Rose assembled a major exhibition containing 120 paintings and works on paper; a smaller, highly didactic, ancillary exhibition which traced Krasner’s educational development; a 30-minute film comprised of interviews with Krasner and visits to her studio; and a 184-page glossy catalogue cosponsored by the Museum of Modern Art in New York. In terms of volume alone, the show unmistakably announced that Krasner should be included prominently in the history of the Abstract Expressionist movement along with her better-known male contemporaries. Rose’s method of asserting eminence for Krasner, however, by way of prolepsis and rhetorical supplementation, tended to preempt the important process of critical assessment that has been denied the work for so long.

The didactic section of the exhibition, an allegorical drama entitled “The Education of an American Artist,” cast Krasner as the female protagonist in the birth of the New York School. We should make no mistake in our reading of this innocent art play: Rose was writing history here, or, rather, correcting it to her image. Krasner would appear to have been the beneficiary of Rose’s historicism, but in truth she may have been simply the occasion for it. As a curator Rose has no light touch. She overdraws her case that Krasner achieved success the old-fashioned way—earning it by diligent labor, traveling studiously along the path that led logically out from tradition to the mentors of Modernism, bringing her finally, in the late ’30s, to the inner sanctum of pure abstraction.

For Rose this educational process is the hinge on which Krasner’s mature art revolves. Simultaneously attached to and separated from historical tradition, the artist must turn, in a liberating act that releases the primal power of origins, to the Authentic Self. So goes the catechism of Abstract Expressionism. In the ’40s Krasner took up this creative imperative (along with Pollock and the other “Irascibles”), that is, the search for an energetic conjunction of painterly structure and psyche. The exhibition proper documents Krasner’s production from 1945 to 1982, and gives a clear sense of her dogged commitment to the notion of estheticized action by which the human image in painting became displaced by the artist-body that inscribed the work.

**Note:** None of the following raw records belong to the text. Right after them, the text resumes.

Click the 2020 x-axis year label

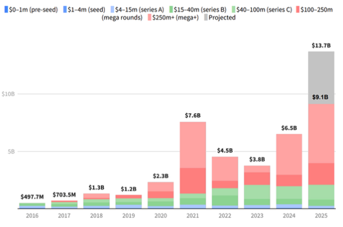tap(161, 216)
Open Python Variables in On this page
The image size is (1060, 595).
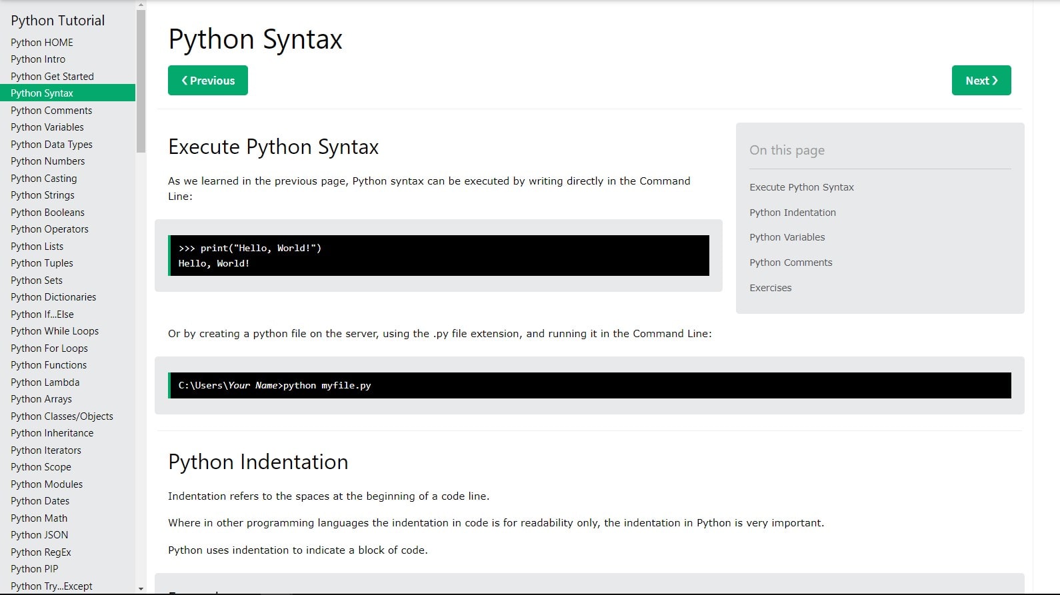(787, 237)
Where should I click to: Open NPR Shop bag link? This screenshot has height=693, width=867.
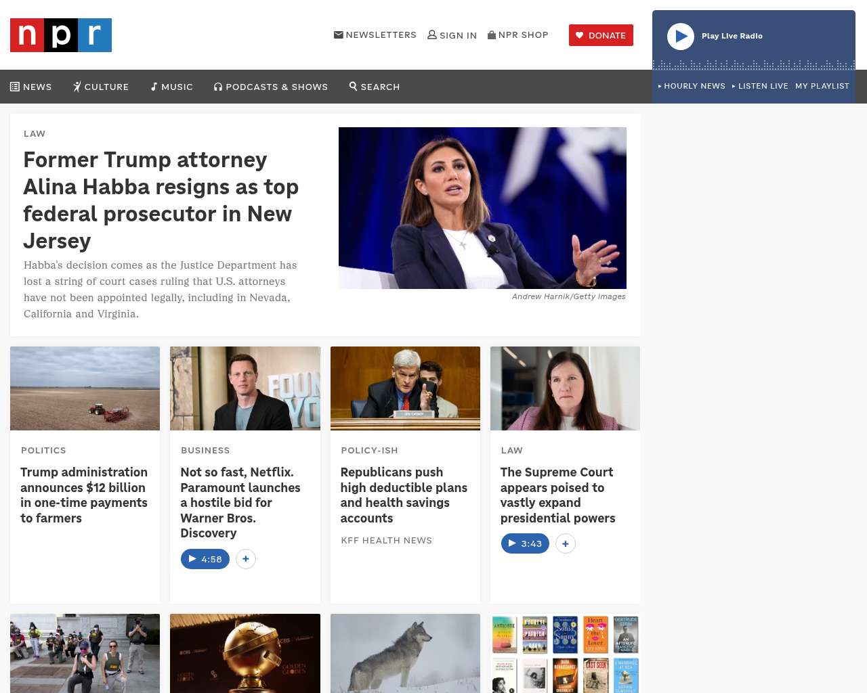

The metaphysics of gesture, which changed painting from picture to performance, are the first principle of nearly all Krasner’s work after 1955. Prior to that time most of her efforts were intentionally structural or architectonic, deriving from the cubist sensibility well-known to students of Hans Hofmann. The moments when this building process takes command in Krasner’s painting—for example, in Gothic Frieze, 1950; Bird Talk, 1955; Diptych, 1977–78; and Vernal Yellow, 1980—are the sharpest, most visually dense the work offers. When it does not, Krasner often falls victim to the fact that gesture and psychic truth are not identical; moreover, even the potential mediation of the latter by the former is in doubt. But then, the mythology of the subject no longer sustains us today.

Insofar as this exhibition amended the injustice of Krasner’s omission from most previous histories of the period it achieved a supportable revisionist purpose; at the same time, to the extent that it was overly deterministic, it served neither the public nor Krasner well. Establishing Krasner’s place of historical or theoretical import is problematic, if for no other reason than because the convoluted tangle of influences that thoroughly characterize the New York School will not confirm any facile analysis.